Why Verstappen was wrong with complaint about Hamilton
Sunday’s race in Melbourne was punctuated by three red flags, the first of which was caused by a shunt for Williams driver Alex Albon that resulted in debris and gravel showering the track at Turn 6.
As the field were making their way back to the grid behind the Safety Car before the standing restart, a suspicious Verstappen was heard questioning whether his great rival was in breach of the rules.
“Mate is this more than 10 car lengths? Look, check it.” Verstappen asked over team radio.
After a brief pause, Verstappen’s race engineer Gianpiero Lambiase replied, but his message was not relayed to the world feed.
“Looks like the Safety Car lights might be off, Max,” Lambiase said.
Hamilton, meanwhile, was wary about warm-up on the hard tyres and was desperate to get his temperatures into the right window ahead of the standing restart.
After raising his concerns about this to his race engineer Peter ‘Bono’ Bonnington while following the Safety Car, Hamilton then asked at which point he would be allowed to slow down.
Hamilton wanted to drop back from the Safety Car in order to conduct a more aggressive combination of accelerating and braking throughout the remainder of the lap to generate sufficient heat into his tyres.
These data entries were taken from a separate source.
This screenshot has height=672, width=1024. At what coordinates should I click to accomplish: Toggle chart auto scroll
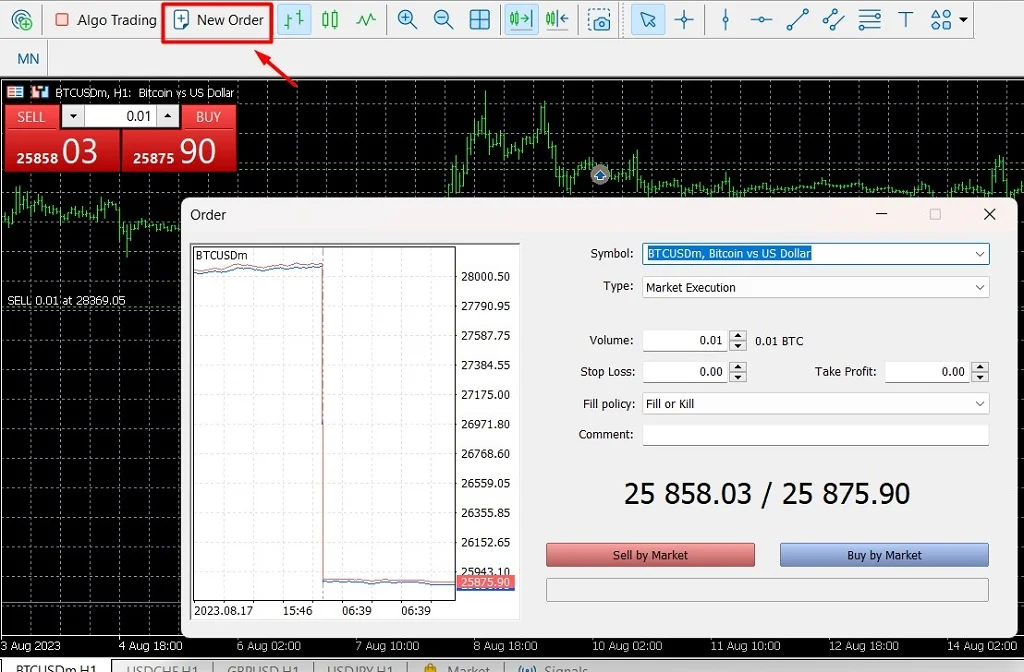(520, 19)
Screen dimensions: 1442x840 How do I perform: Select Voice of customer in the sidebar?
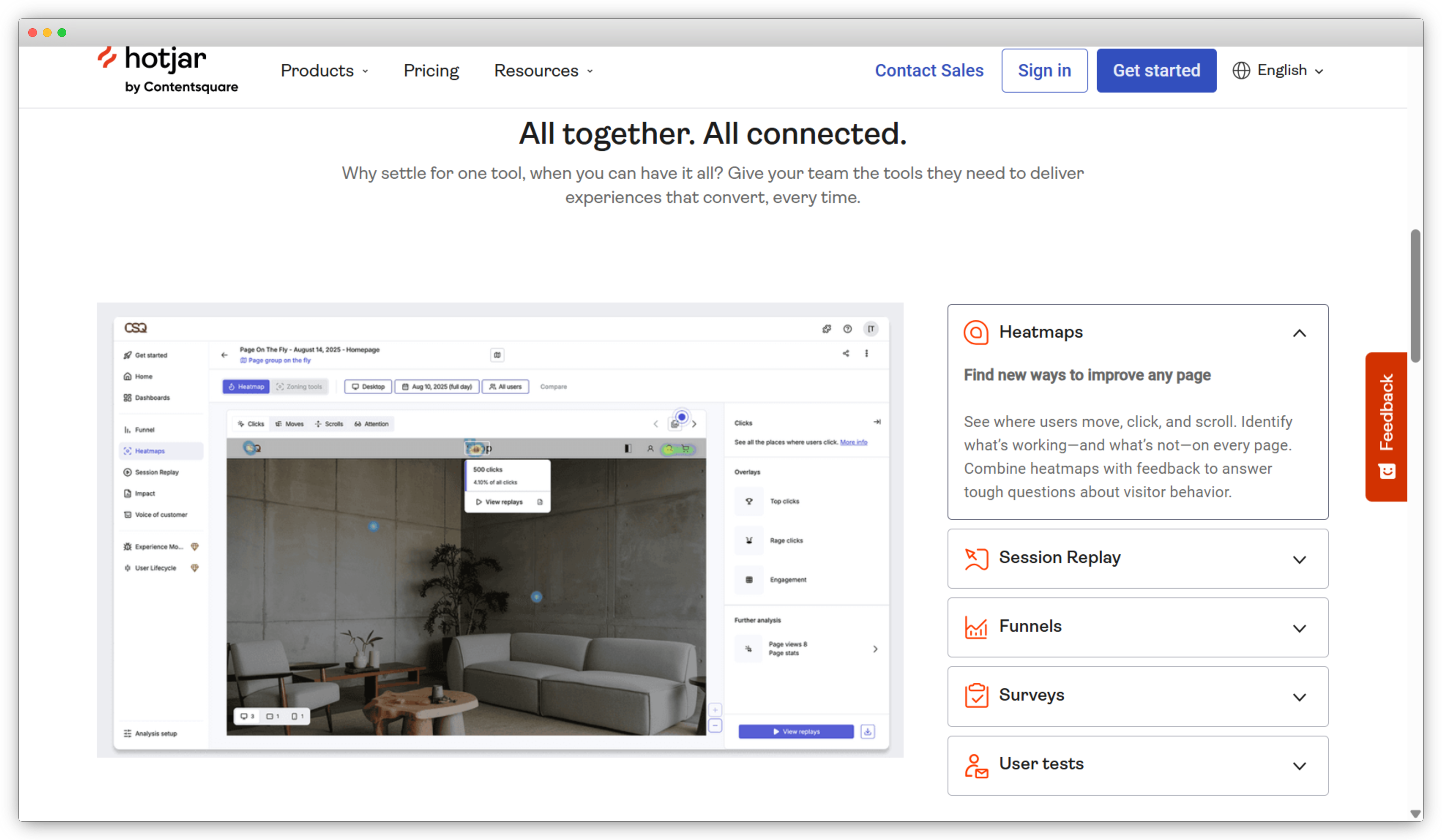[x=161, y=514]
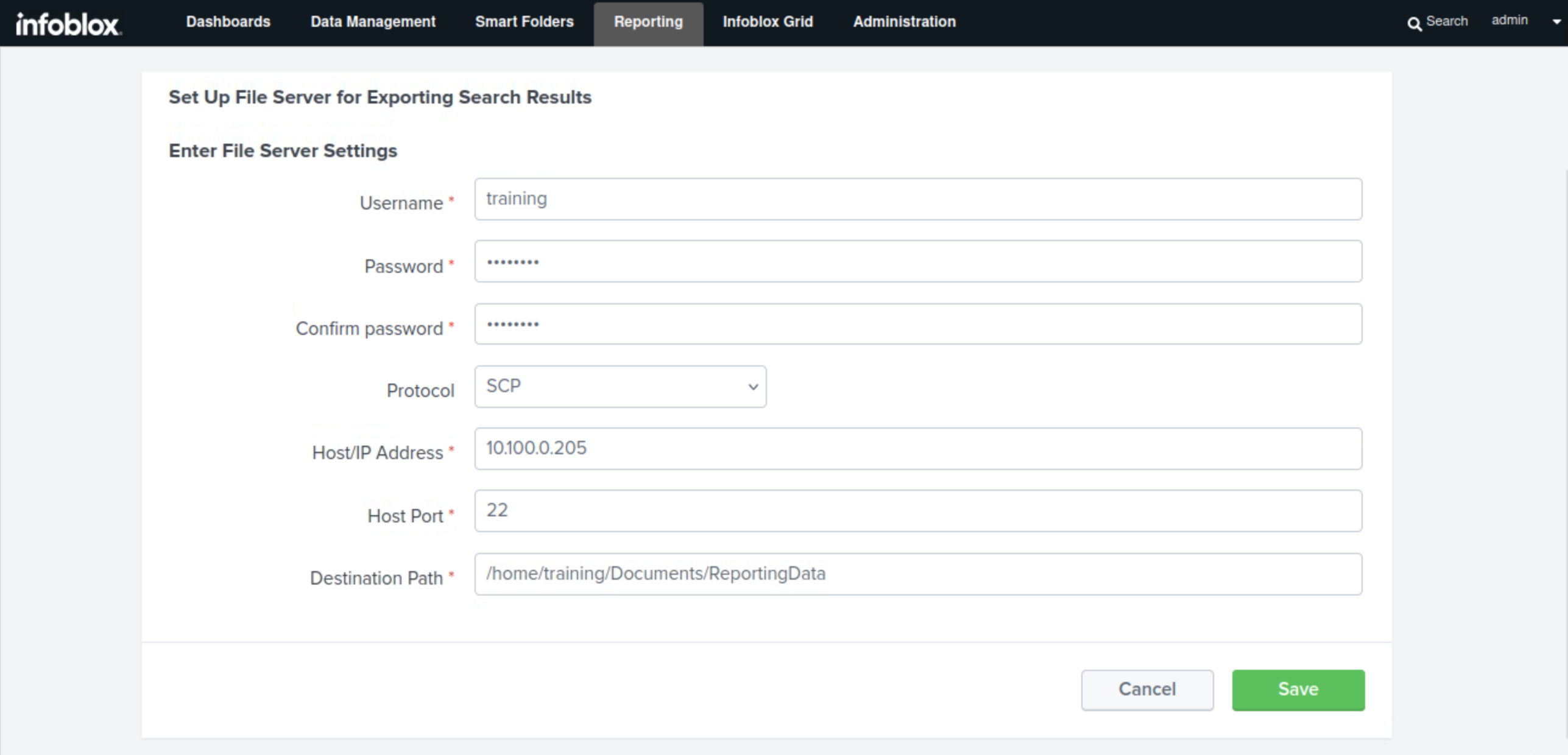Expand the Protocol SCP dropdown

tap(620, 387)
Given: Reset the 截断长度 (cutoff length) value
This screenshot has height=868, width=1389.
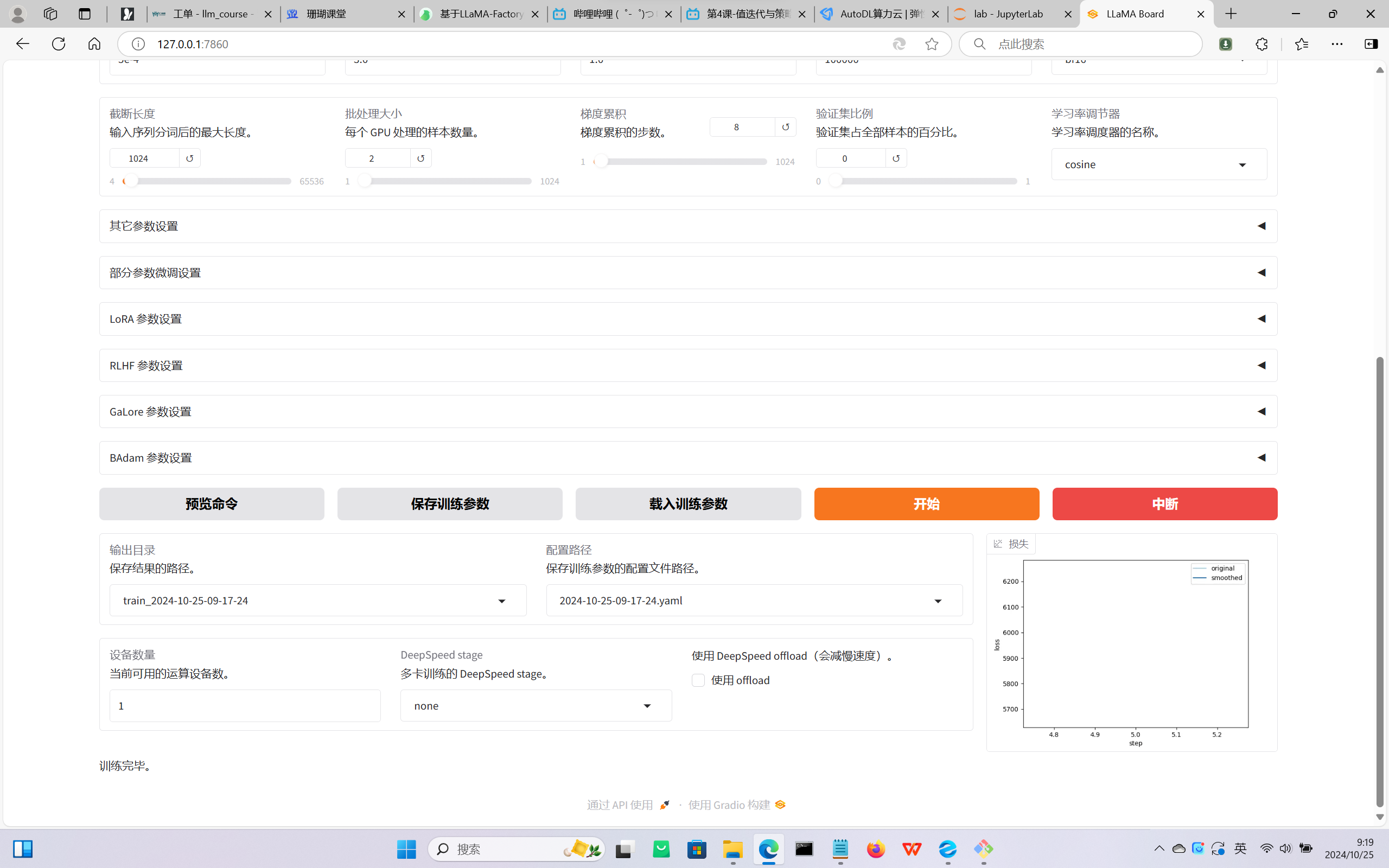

Hamilton’s Lap 9 team radio
PB: So this will be a standing start
LH: Are we following the Safety Car? No one’s going to get their tyres warm behind the Safety Car.
PB: Yeah, copy, we will have to, it is going to be a struggle.
PB: So you’ve got to stay ten car lengths until the lights go out, then you can control the pace.
LH: Safety Car needs to speed up.
LH: The Safety Car lights are out. Can I slow down?
PB: So yep, you have control of the pace. The Safety Car lights are out, you control it.
It wasn't the only time Verstappen had attempted to get Hamilton penalised during the race.
Just a few laps earlier, Verstappen had called Hamilton out for “pushing me off the track” during their opening lap skirmish.
The Dutchman reiterated his view that Hamilton had not properly followed the racing rules following the grand prix.